◆ Excerpted data
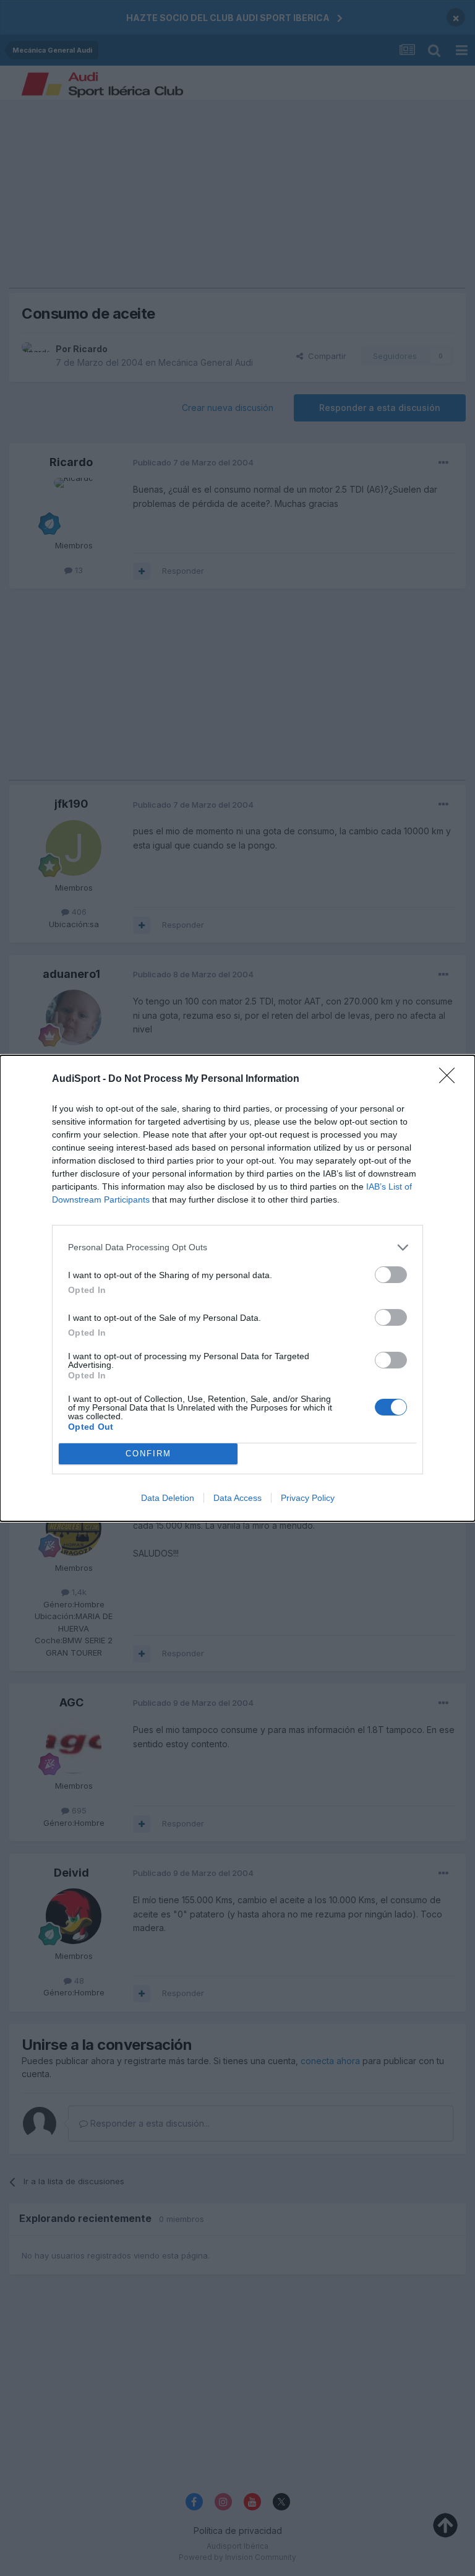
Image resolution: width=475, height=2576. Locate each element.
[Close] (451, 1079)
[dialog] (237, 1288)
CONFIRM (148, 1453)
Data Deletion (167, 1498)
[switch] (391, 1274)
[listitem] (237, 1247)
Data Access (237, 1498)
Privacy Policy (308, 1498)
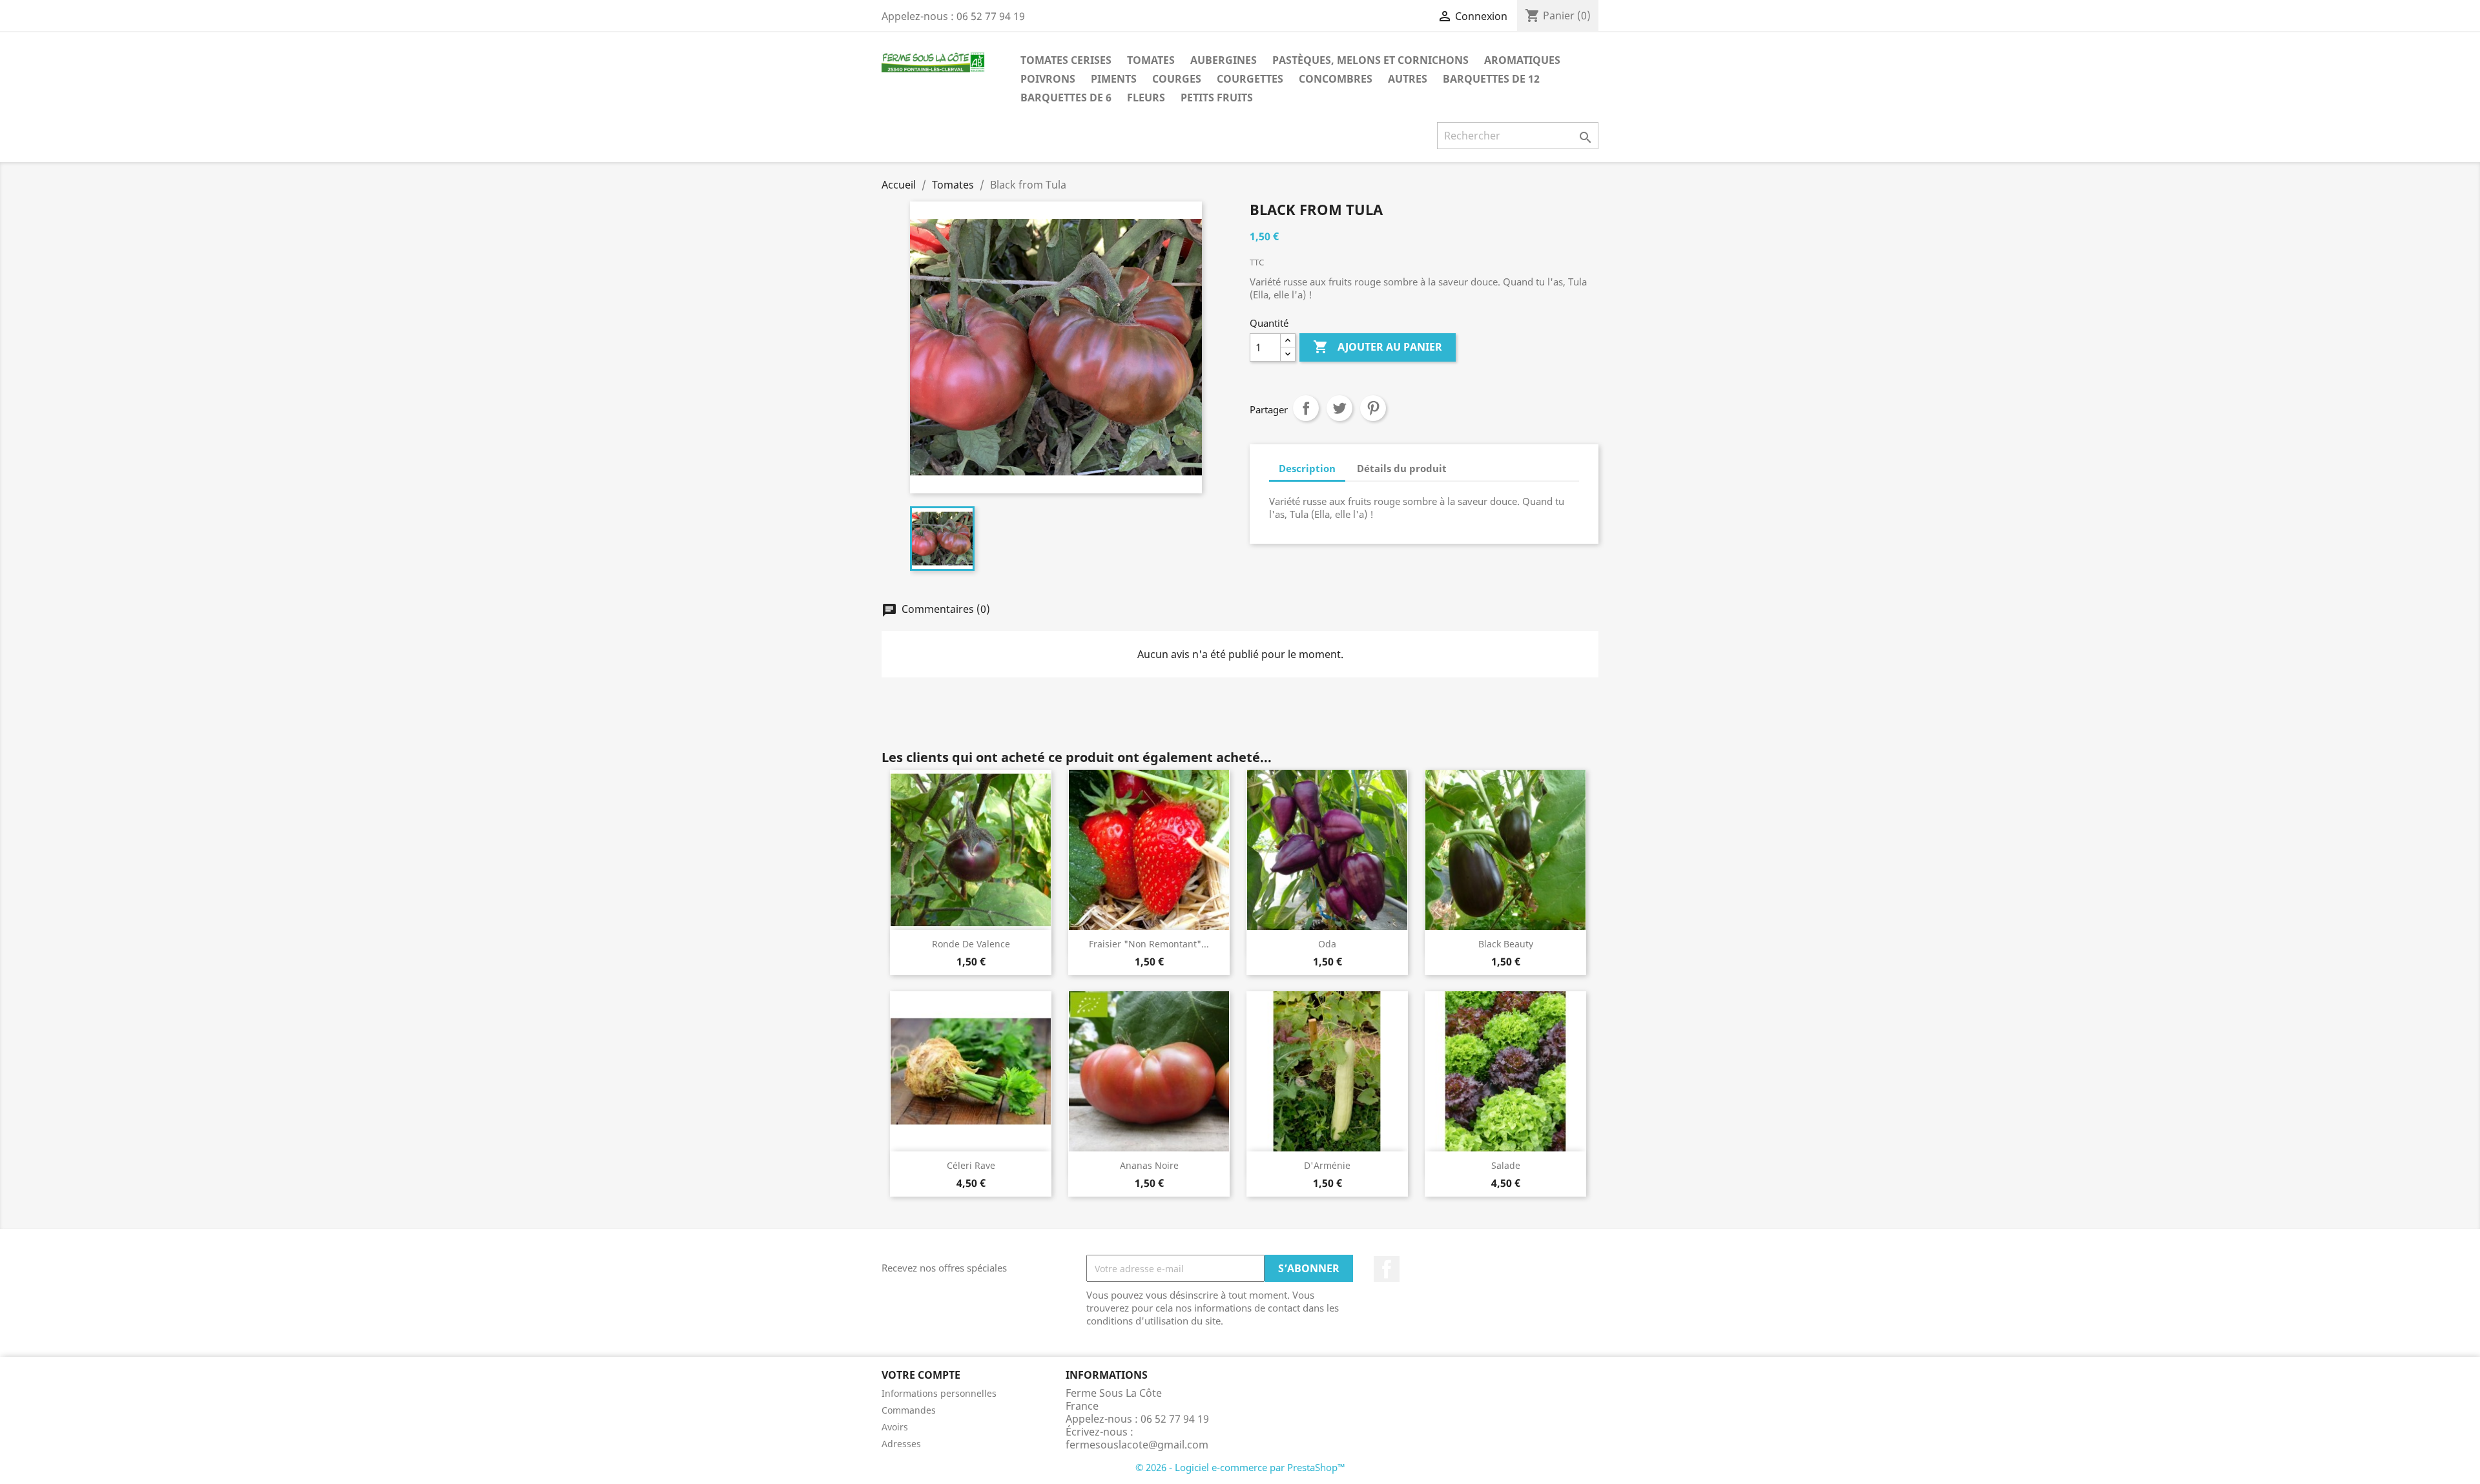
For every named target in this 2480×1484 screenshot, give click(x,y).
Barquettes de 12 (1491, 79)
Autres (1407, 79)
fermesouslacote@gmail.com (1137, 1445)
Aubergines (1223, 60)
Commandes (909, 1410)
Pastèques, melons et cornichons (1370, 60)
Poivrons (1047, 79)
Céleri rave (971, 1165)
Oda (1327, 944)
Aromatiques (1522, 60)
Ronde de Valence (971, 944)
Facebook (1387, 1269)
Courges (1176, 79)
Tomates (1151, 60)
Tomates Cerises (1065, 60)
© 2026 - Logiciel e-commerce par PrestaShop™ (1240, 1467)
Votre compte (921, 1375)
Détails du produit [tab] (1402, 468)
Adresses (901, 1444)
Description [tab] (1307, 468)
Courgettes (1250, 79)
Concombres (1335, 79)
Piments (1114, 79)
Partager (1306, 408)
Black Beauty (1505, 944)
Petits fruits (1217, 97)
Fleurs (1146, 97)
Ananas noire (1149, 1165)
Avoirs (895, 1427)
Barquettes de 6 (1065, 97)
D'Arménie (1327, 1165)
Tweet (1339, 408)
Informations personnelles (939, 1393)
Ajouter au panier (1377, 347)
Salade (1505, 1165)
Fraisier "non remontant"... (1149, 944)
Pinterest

◆ Exercise aim
Everything before the line containing "Ronde de Valence (971, 944)" stays out. Write out that line and the rest of the entries exactly.

◆ Task answer
Ronde de Valence (971, 944)
Facebook (1387, 1269)
Courges (1176, 79)
Tomates (1151, 60)
Tomates Cerises (1065, 60)
© 2026 - Logiciel e-commerce par PrestaShop™ (1240, 1467)
Votre compte (921, 1375)
Détails du produit [tab] (1402, 468)
Adresses (901, 1444)
Description [tab] (1307, 468)
Courgettes (1250, 79)
Concombres (1335, 79)
Piments (1114, 79)
Partager (1306, 408)
Black Beauty (1505, 944)
Petits fruits (1217, 97)
Fleurs (1146, 97)
Ananas noire (1149, 1165)
Avoirs (895, 1427)
Barquettes de 6 (1065, 97)
D'Arménie (1327, 1165)
Tweet (1339, 408)
Informations personnelles (939, 1393)
Ajouter au panier (1377, 347)
Salade (1505, 1165)
Fraisier "non remontant"... (1149, 944)
Pinterest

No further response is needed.